An aging population will affect demand for housing and healthcare construction as well as the construction labour force, a demographics expert said at the CanaData conference Thursday in Toronto.

An aging population will affect demand for housing and healthcare construction as well as the construction labour force, a demographics expert said at the CanaData conference Thursday in Toronto.

Ryan Berlin, economy and housing market analyst at Vancouver-based Urban Futures, delivered a presentation to an audience at CanaData Construction Industry Forecasts, which is taking place today at the Liberty Grand conference centre at the Canadian National Exhibition grounds.

He presented several graphs and tables of demographic data from Canada, showing declining birth rates and improved life expectancy.

The population has been aging for about 40 years, Berlin said, noting that in 1971, the typical Canadian resident was 10 years old but now the typical resident is in his or her 40s.

Meanwhile, since 1951, life expectancy at birth has gone up by more than 13 years, according to a chart he presented. While he presented figures released from the 2011 national census, Urban Futures compiles “household maintainer rates,” which measures the percentage of people in an age group who are responsible for their household’s finances.

The rate is 11 per cent for those under 25 but increases to 54 for the 35 to 44 age group.

“As the population ages, demand for apartments will increase,” Berlin said, adding health care spending will rise. Right now, he said, in Canada we spend about $2,100 per person aged 45-49 on health care, while spending on those aged 85 to 89 is just under $20,000 per person.

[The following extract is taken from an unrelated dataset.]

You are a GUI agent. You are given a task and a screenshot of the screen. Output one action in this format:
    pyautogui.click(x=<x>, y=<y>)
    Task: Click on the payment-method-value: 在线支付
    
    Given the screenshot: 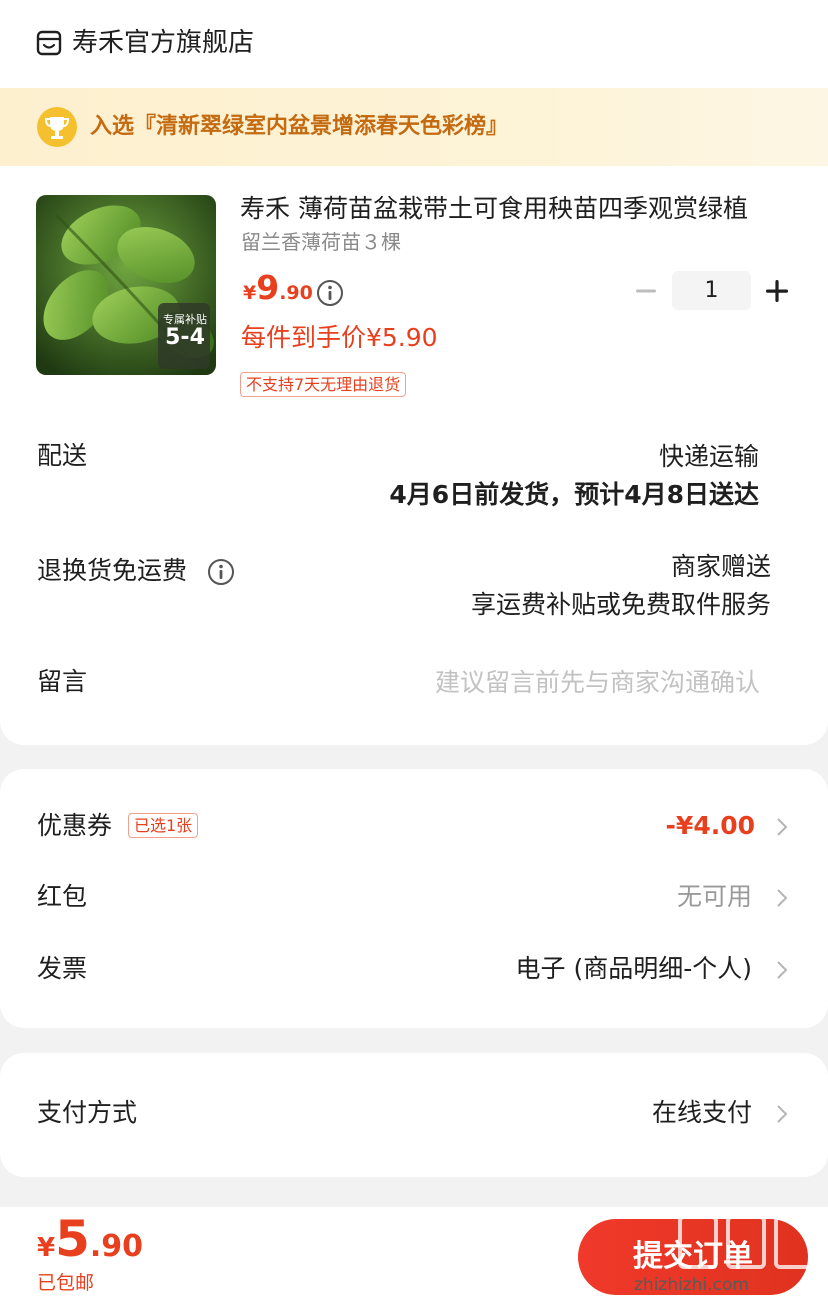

So this means new clinics and hospitals will be needed as baby boomers age, and labour markets will be “increasingly constrained.” This will be a challenge to the economy as a whole and construction specifically, he said. “Do whatever you need to do to get on those top 100 employers lists,” he said. “Make sure you don’t let this older segment walk out the door without downloading at least some of that (knowledge) to the younger generations.”